Samsung und LG machen alle Haushaltsgeräte intelligent
Samsung beispielsweise gründete fünf Zentren für künstliche Intelligenz („AI Centres“), die über den ganzen Globus verteilt sind. Das milliardenschwere Unternehmen will bis spätestens 2020 in praktisch allen Haushaltsgeräten intelligente Assistenten werkeln lassen. So sollen sich die Staubsauger des Herstellers künftig mit Stimmkommandos in Räume rufen lassen, um dort sauberzumachen. Oder Waschmaschinen die Art der Wäsche selbstständig erkennen – ohne mühsame Fummelei in komplizierten Menüs. Mikrowellen und Backöfen wiederum bestimmen bald mit optischen Sensoren die Beschaffenheit von Lebensmitteln und passen die Garzeit optimal darauf an, Geschirrspüler die Anzahl der Teller und den Verschmutzungsgrad – Stromersparnis inklusive. Selbst notwendige Reparaturen sollen die Samsung-Geräte in Zukunft erkennen und selbstständig mit entsprechenden Service-Centern Kontakt aufnehmen. Eine wichtige Rolle kommt dem intelligenten Assistenten „Bixby“ zu, der bislang nur bei Smartphones wie dem Galaxy S9 eine Rolle spielt.

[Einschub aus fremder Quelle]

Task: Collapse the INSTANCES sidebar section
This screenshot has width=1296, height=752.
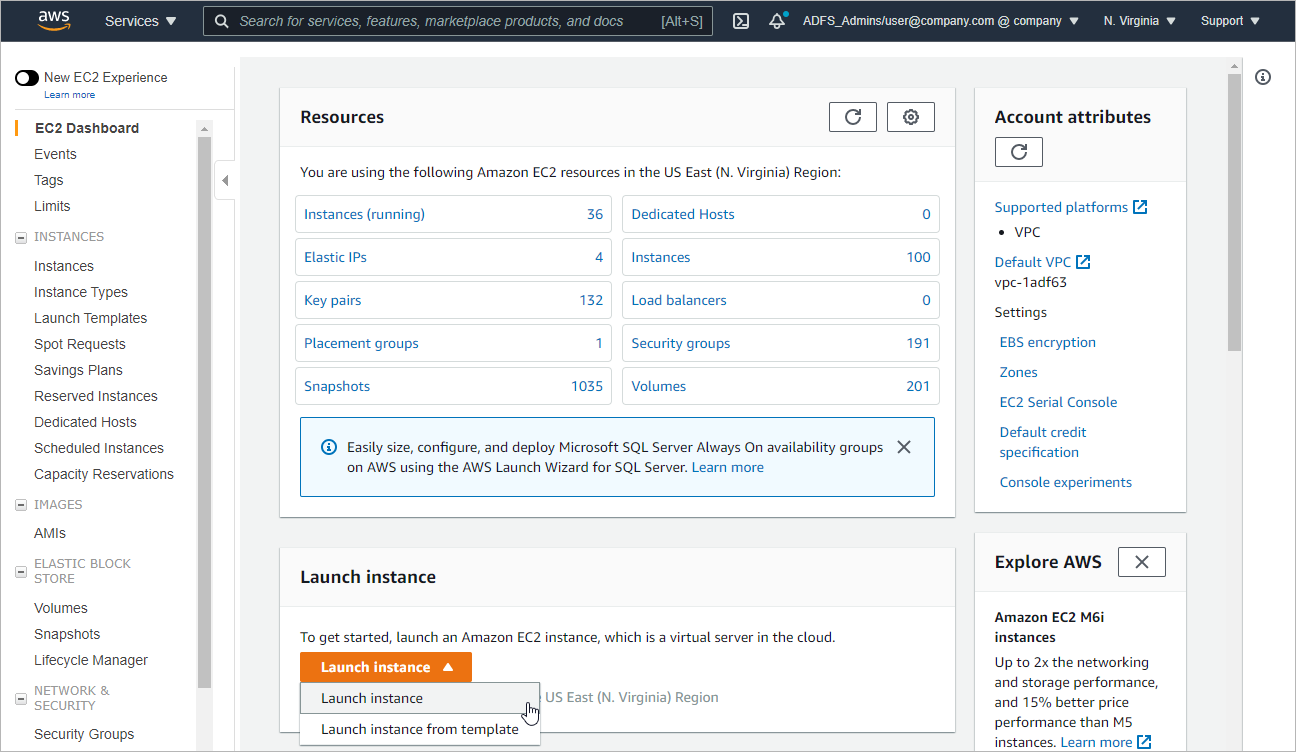Action: click(x=20, y=238)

Der Konkurrent LG, wie Samsung auch bei Haushaltsgeräten sehr aktiv, zieht mit. Bis Ende des Jahres kommen erste Klimaanlagen auf den Markt, die sich über die Stimme steuern lassen und über ausgefeilte Algorithmen tageszeitabhängige Wohlfühltemperaturen erzeugen. Ohne starre Grad-Eingabe. LG nennt seine KI-Plattform „TinQ“, und die soll künfig in alle Geräte des Multis integriert werden. Ein Beispiel: Der weiterentwickelte intelligente Kühlschrank „Instaview TinQ“ kann über ein Riesen-Display auf der Front nicht nur Rezepte anzeigen, das aktuelle Wetter oder Einkaufslisten. Bei Entnahme eines Lebensmittels wie beispielsweise eines Huhns werden automatisch entsprechende Rezepte angezeigt und sogar der „TinQ“-fähige Backofen auf Wunsch auf eine entsprechende Temperatur vorgeheizt. Amazon Alexa und Google Home sind integriert, damit lassen sich vorhandene smarte Lautsprecher als Befehlsempfänger für LG-Küchengeräte nutzen. Auch im Wohnzimmer will LG eine größere Rolle spielen und ging deshalb eine Partnerschaft mit dem Möbelanbieter BoConcept ein.
Der chinesische Smartphone-Riese Xiaomi setzt schon jetzt auf künstliche Intelligenz, wenn es um Übersetzungen geht. So kann das neue Telefon QIN AI beispielsweise 17 Sprachen simultan in Echtzeit übersetzen. Noch vor ein paar Jahren wäre die dazu notwendige Technologie so groß gewesen wie ein Aktenkoffer. Im September 2018 kam es zunächst in Asien auf den Markt.
Künstliche Intelligenz: Kompliziertes vereinfachen
Das Ziel aller Anbieter ist das gleiche: Wenn Haushaltsgeräte, Telefone oder Fernseher immer mehr Features erhalten und immer komplizierter werden, sollen intelligente Assistenten die Bedienung ohne wochenlanges Studium von Anleitungen ermöglichen. Dabei spielen selbstlernende Systeme eine wichtige Rolle, weil sie in vielen Situation erahnen, welche Funktion als Nächstes gefordert ist.